The Group of 20 leaders from developed and emerging economies held their third summit in Pittsburgh, Pa., last week, about a year since the collapse of Lehman Brothers Holdings Inc. set off the current worldwide financial crisis. While there are signs of economic recovery, the leaders agreed to maintain existing stimulus policies in view of the bad employment outlook and weak consumer spending.

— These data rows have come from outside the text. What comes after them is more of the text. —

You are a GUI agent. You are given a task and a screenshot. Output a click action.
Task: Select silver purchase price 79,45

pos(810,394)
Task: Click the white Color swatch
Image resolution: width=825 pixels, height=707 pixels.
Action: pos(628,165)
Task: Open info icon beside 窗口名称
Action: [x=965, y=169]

Their agreement to avoid a premature exit from their emergency fiscal and monetary policies underscores the difficulty the world economy faces, and seems reasonable.

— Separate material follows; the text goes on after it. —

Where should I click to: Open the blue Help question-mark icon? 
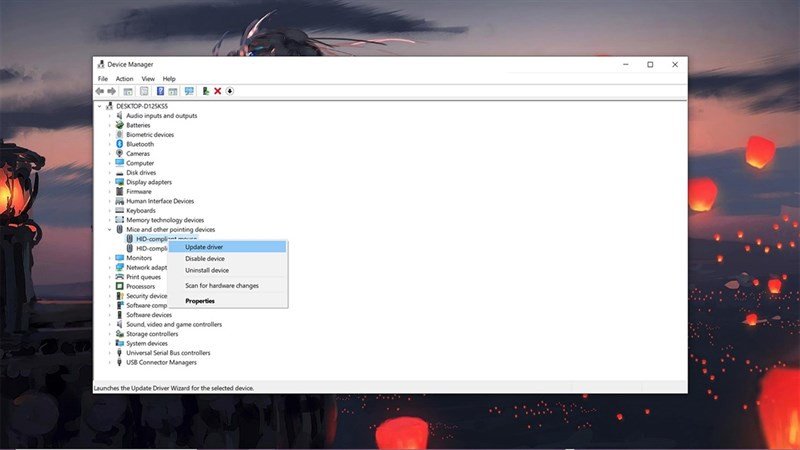160,91
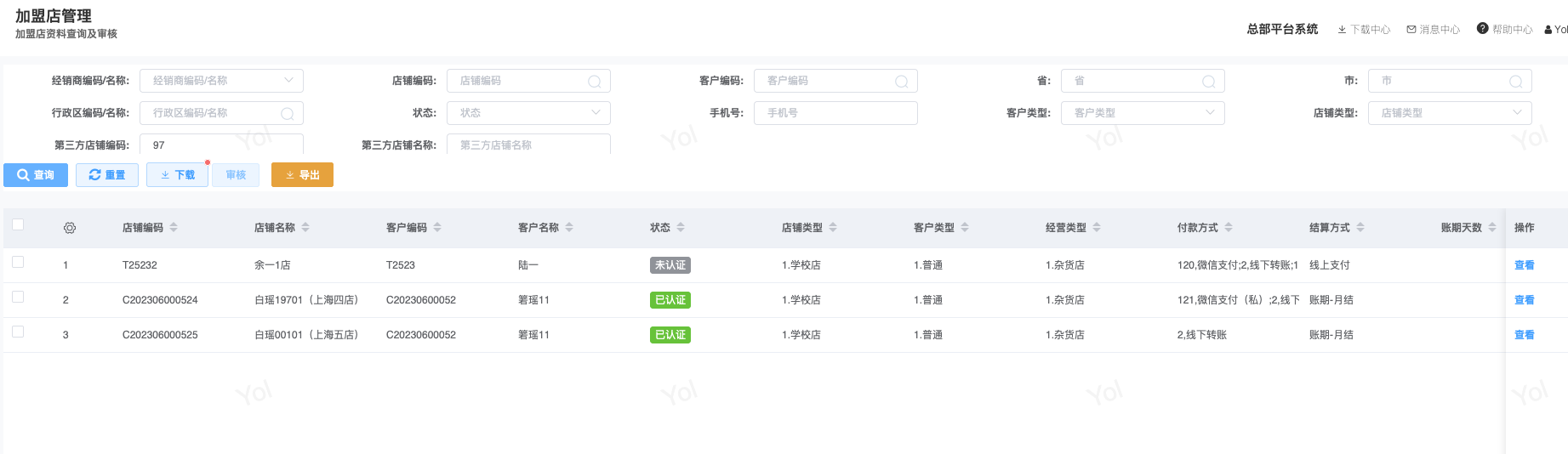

To try to steer the world economy away from reliance on American consumer spending, which is driven by the United States' dependence on other countries' purchases of its bonds, the G20 leaders adopted a "strong, sustainable and balanced growth" approach aimed at encouraging countries with large trade surpluses, such as China and Japan, to increase domestic demand and countries that spend too much to save. The leaders also agreed to periodically check each other's economic programs to see if they are consistent with the goal of balanced growth. But how to carry out mutual checks is not clear. It will also be difficult to force change on countries whose programs are found to be inconsistent with these goals.

Prime Minister Yukio Hatoyama pledged to adopt policies that will stimulate domestic consumption. He faces the enormous task of changing the structure of the Japanese economy amid funding shortages and a massive national debt.